When Homer is only reported that Kinyras on the rumor of an impending campaign of the Greeks against Troy toward Agamemnon is a breastplate as a gift, which this contributes in the fight.

With Pindar Kinyras was a favorite of Apollo and a priest of Aphrodite. After the library of Apollodorus , Kinyras came from Kelenderis in Cilicia . He sailed with his faithful to Cyprus and founded the city of Paphos there . He promised a Greek embassy consisting of Menelaus , Odysseus and Talthybios to provide 50 ships for the war against Troy , but sent only one and formed the other 49 and their crew out of clay, thus fulfilling the wording, if not the meaning of his oath . His wife was Metharme , the daughter of King Pygmalion . Their children were Oxyporus , Adonis, Orsedike , Laogore and Braesia . The daughters incurred the wrath of Aphrodite, became involved with foreigners, and ended their lives in Egypt.

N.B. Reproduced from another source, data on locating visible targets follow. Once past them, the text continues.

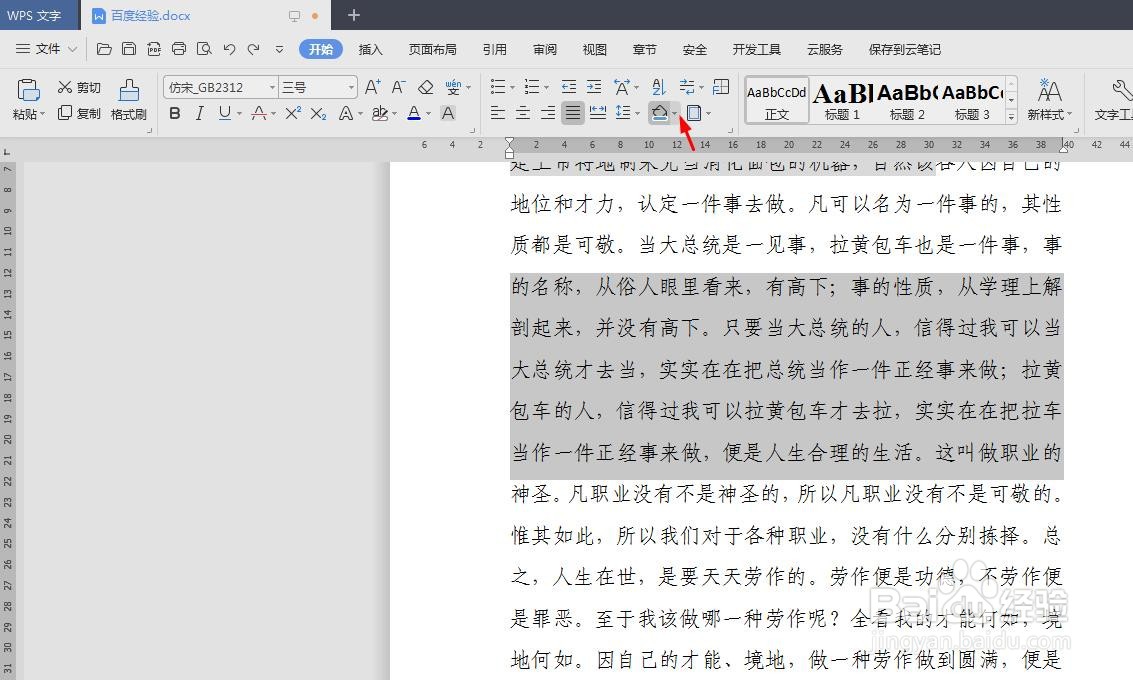The image size is (1133, 680).
Task: Increase font size with the A+ icon
Action: (372, 87)
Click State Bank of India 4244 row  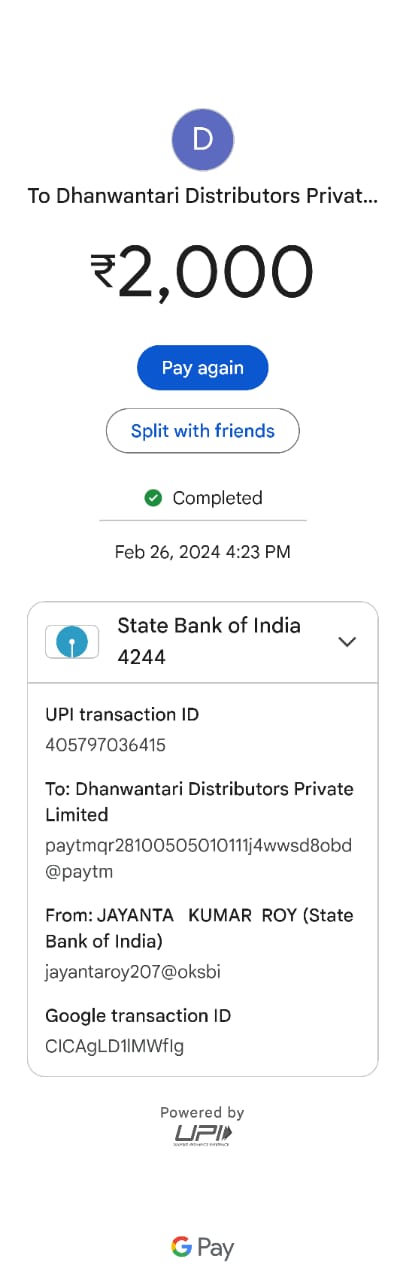pos(203,642)
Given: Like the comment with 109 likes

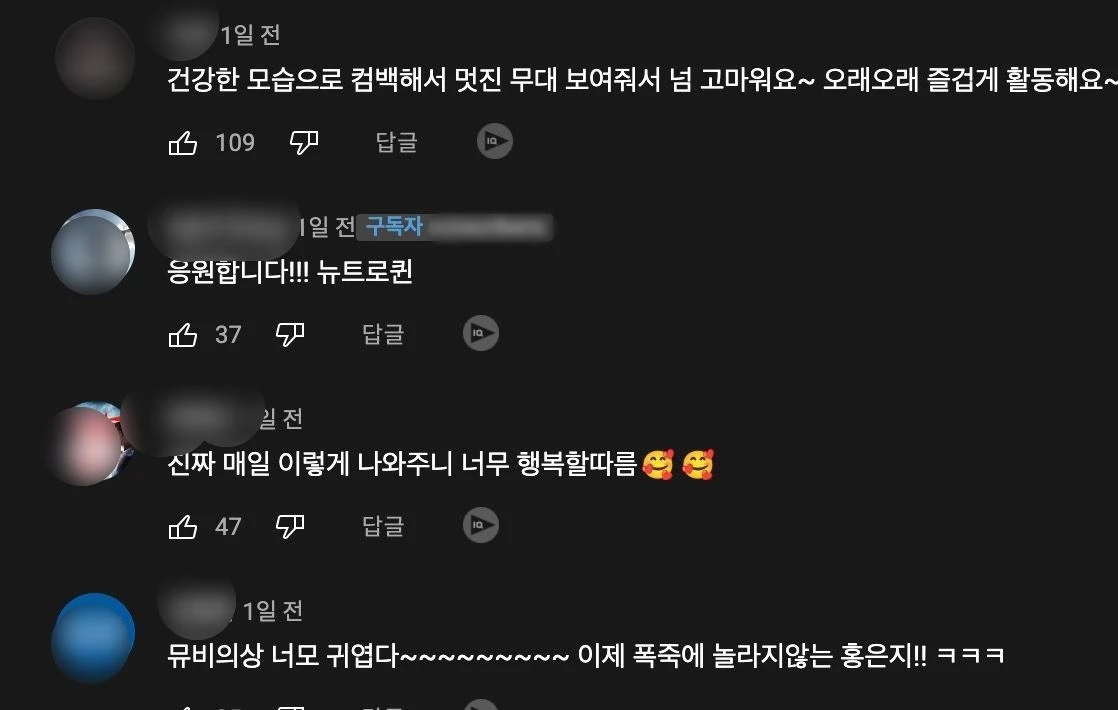Looking at the screenshot, I should tap(183, 143).
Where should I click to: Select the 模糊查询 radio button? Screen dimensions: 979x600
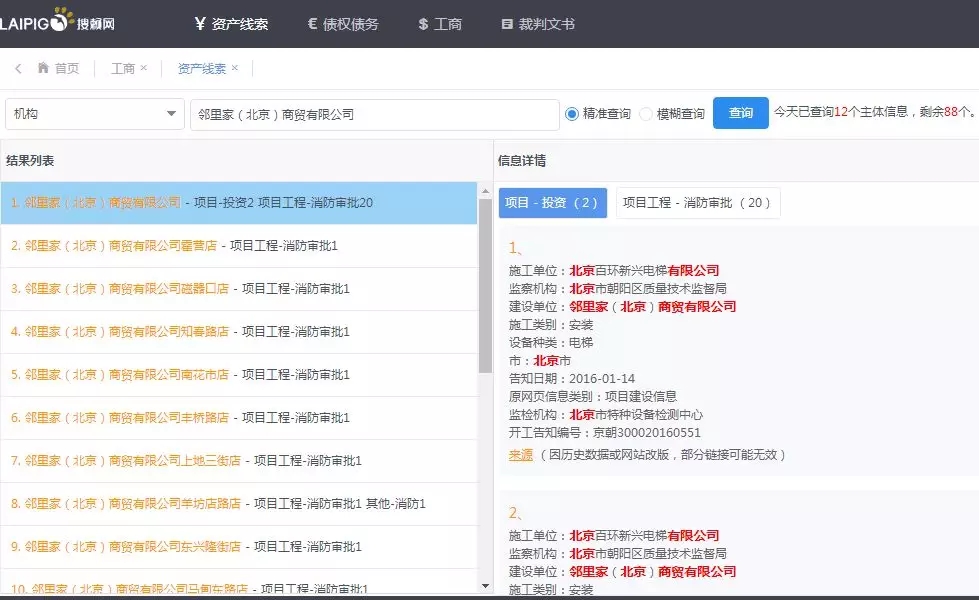coord(646,114)
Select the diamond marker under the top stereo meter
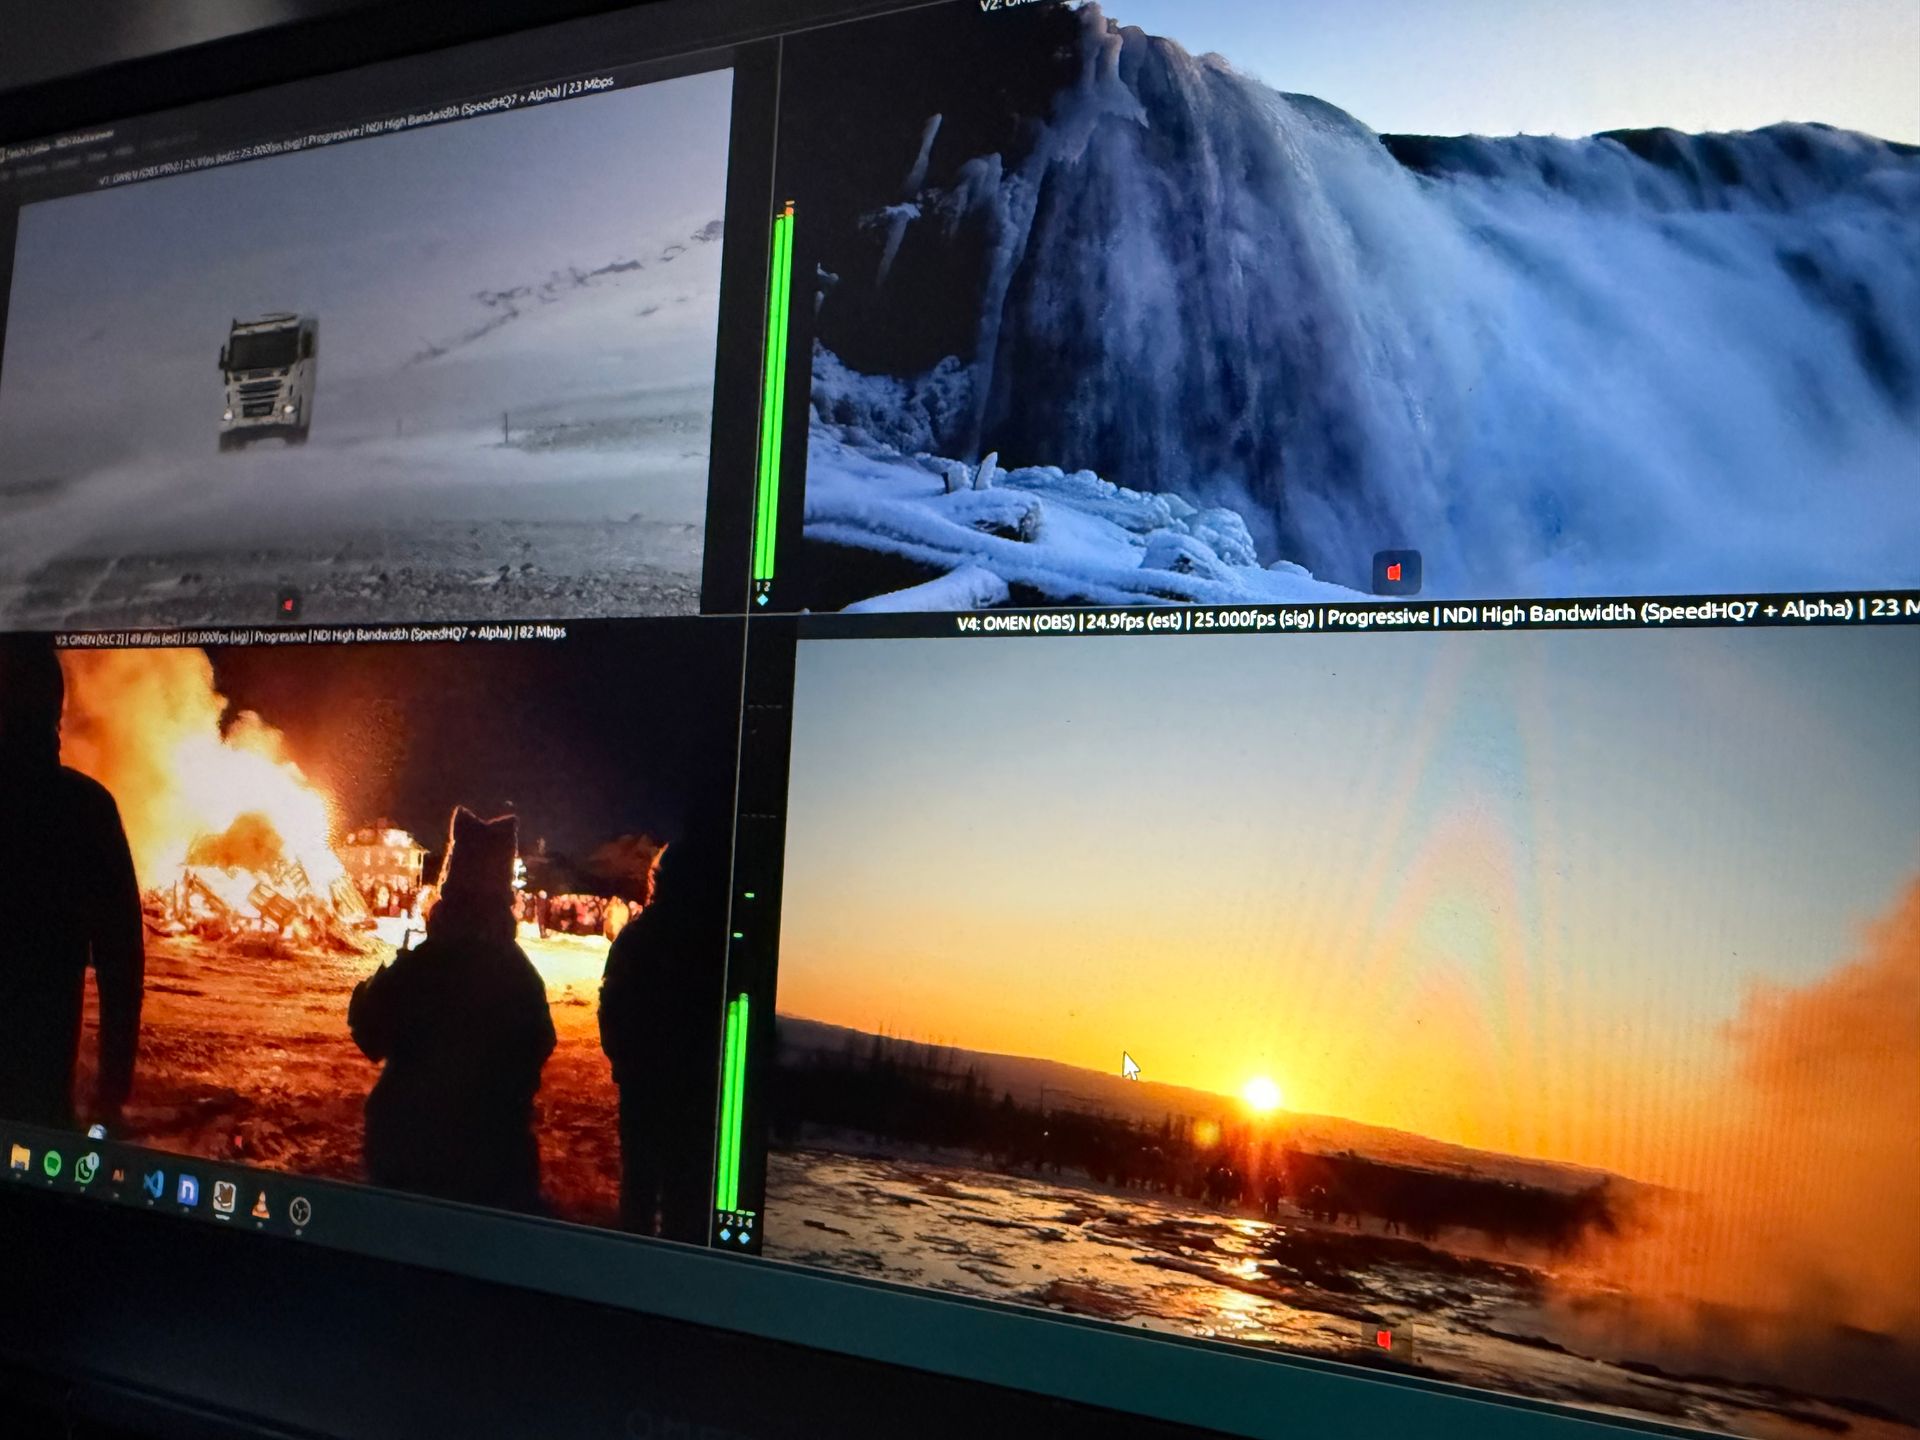The width and height of the screenshot is (1920, 1440). point(762,600)
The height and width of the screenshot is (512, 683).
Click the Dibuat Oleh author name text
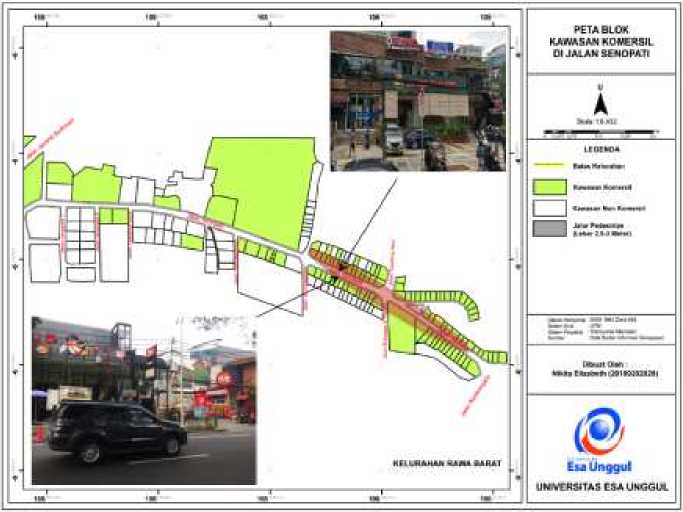pyautogui.click(x=599, y=372)
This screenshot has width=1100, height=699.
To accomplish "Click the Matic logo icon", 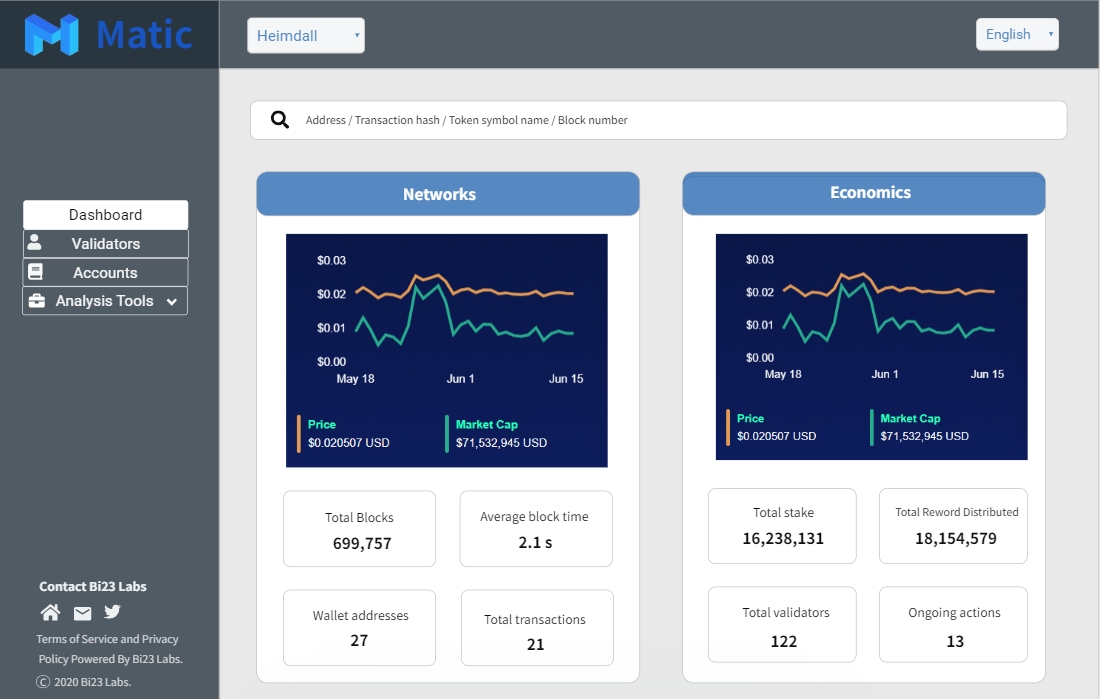I will tap(51, 35).
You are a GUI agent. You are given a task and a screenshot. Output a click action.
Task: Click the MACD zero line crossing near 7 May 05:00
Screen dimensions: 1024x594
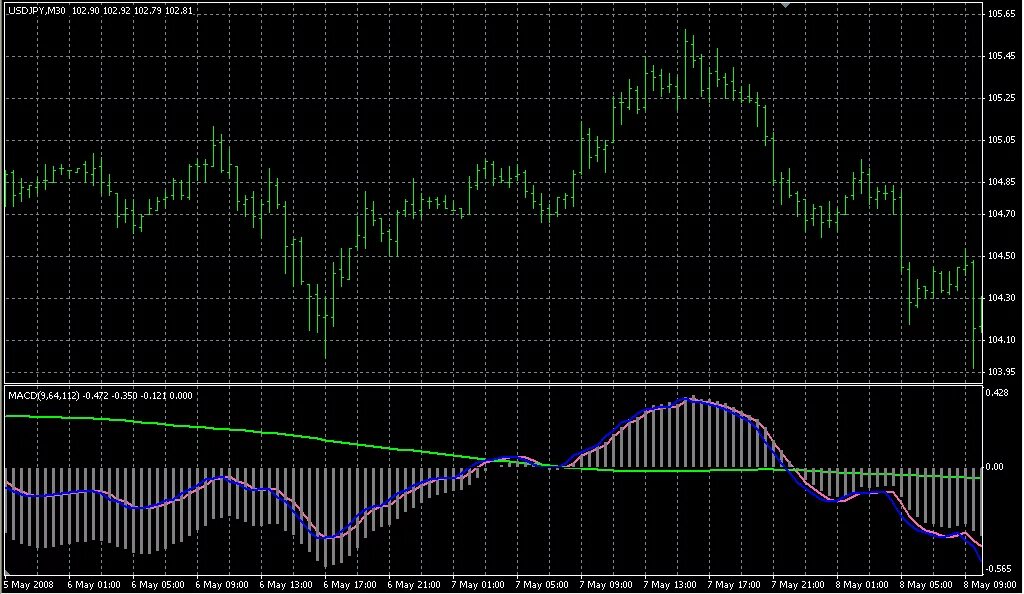557,465
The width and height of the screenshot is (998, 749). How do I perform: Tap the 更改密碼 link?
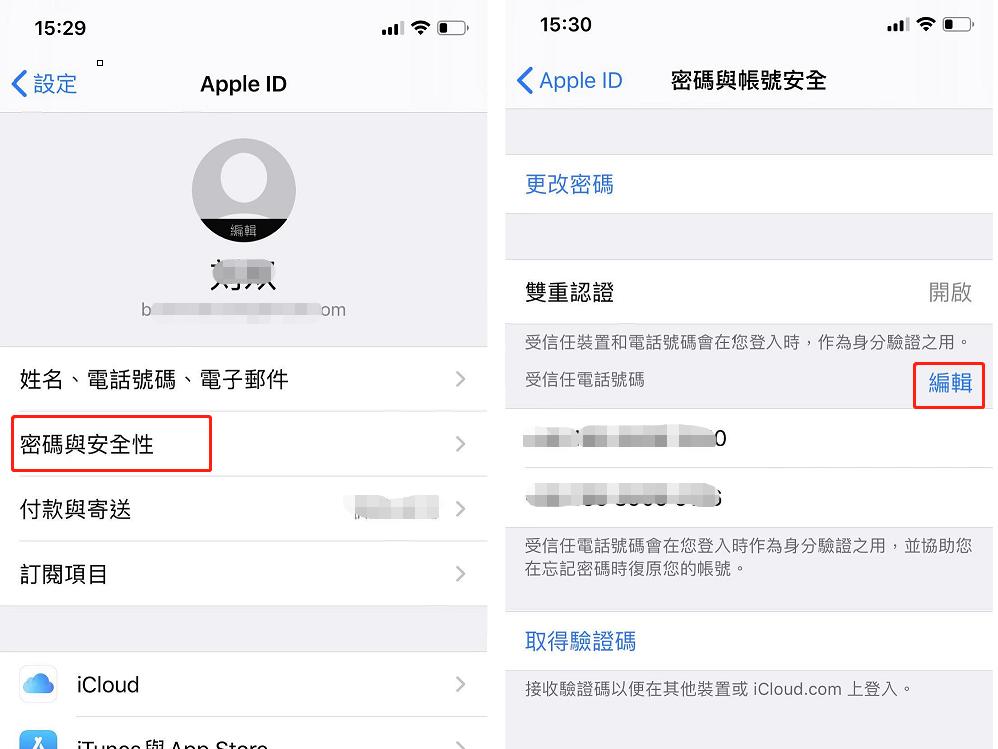(x=569, y=185)
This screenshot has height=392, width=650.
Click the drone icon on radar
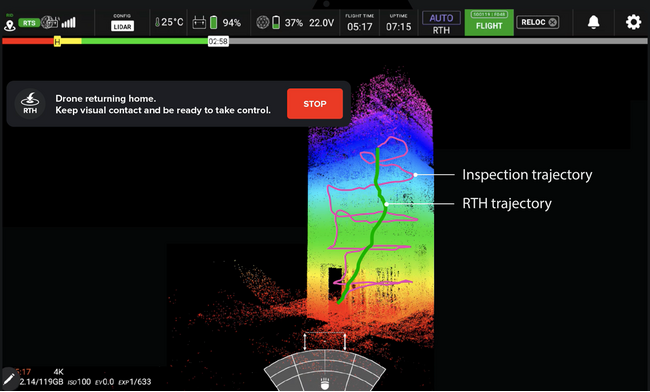coord(325,384)
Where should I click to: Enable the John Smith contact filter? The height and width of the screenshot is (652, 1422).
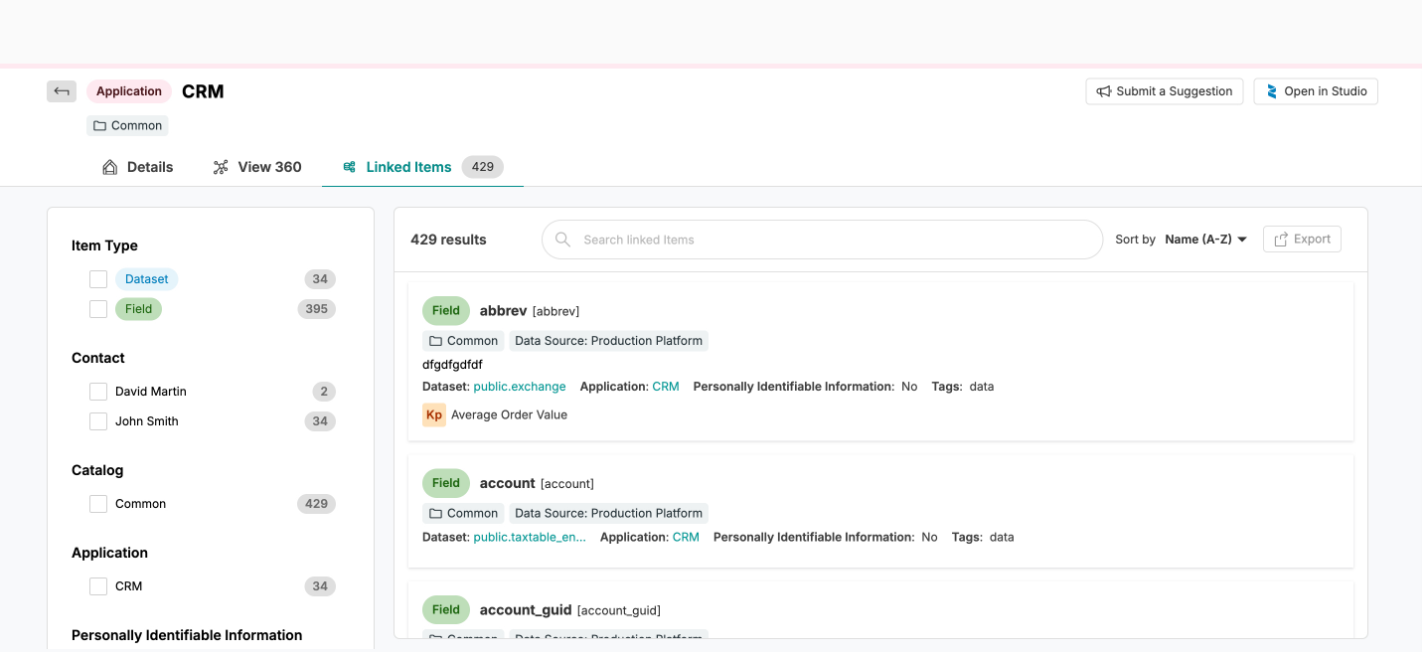click(98, 421)
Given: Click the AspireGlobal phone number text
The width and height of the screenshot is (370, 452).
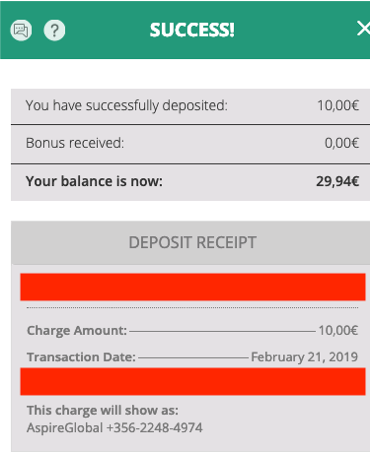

According to Strabo , Kinyras had a palace in Byblos . Eusthatios reports in his Homer Commentary that Kinyras was the son of Theias , a wealthy Cypriot king who provided the Danes with food and promised them to deliver Victualia to Troy . When he failed to do so, he was cursed by Agamemnon . He challenged Apollo to a singing contest, which he, like Marsyas , did not survive. His fifty daughters threw themselves into the sea and became kingfishers .

According to Pliny , Kinyras was the inventor of ceramics, ore mining, tongs, levers and the anvil.

role models

According to John Pairman Brown , Kinyras is to be equated with the Aramaic Kuthar and the Ugaritic Kothar , the divine blacksmith . This equation is found in a text by Melito von Sardis , an early apologist from the 2nd century, and is confirmed by Pliny.

swell

literature

  • John Pairman Brown : Kothar, Kinyras, and Kythereia. In: Journal of Semitic Studies. 10, 1965, ISSN  0022-4480 , pp. 197-219.
  • Mitchell J. Dahood: Ancient Semitic Deities in Syria and Palestine. In: Sabatino Moscati (ed.): Le antiche divinita semitici. = Les divinités sémitiques anciennes. = Ancient Semitic dieties. Centro di studi semitici, Rome 1958, pp. 81-83 ( Studi semitici 1, ZDB -ID 131080-x ).

Web links

Commons : Kinyras  - collection of images, videos and audio files

Remarks

  1. Ovid, Metamorphoses 10.298
  2. ^ Ovid, Metamorphoses 6.98.
  3. Ovid, Metamorphoses 10.380-502.
  4. ^ Ovid, Metamorphoses 10, 522.
  5. Homer, Iliad XI, 19-22
  6. Pindar, Pythien 2: 15-17.
  7. ^ Libraries of Apollodorus 3, 183.
  8. ^ Libraries of Apollodorus , Epitome 3, 9.
  9. ^ Strabo, Geography 16, 2, 18.
  10. Pliny, Naturalis historia 7, 195.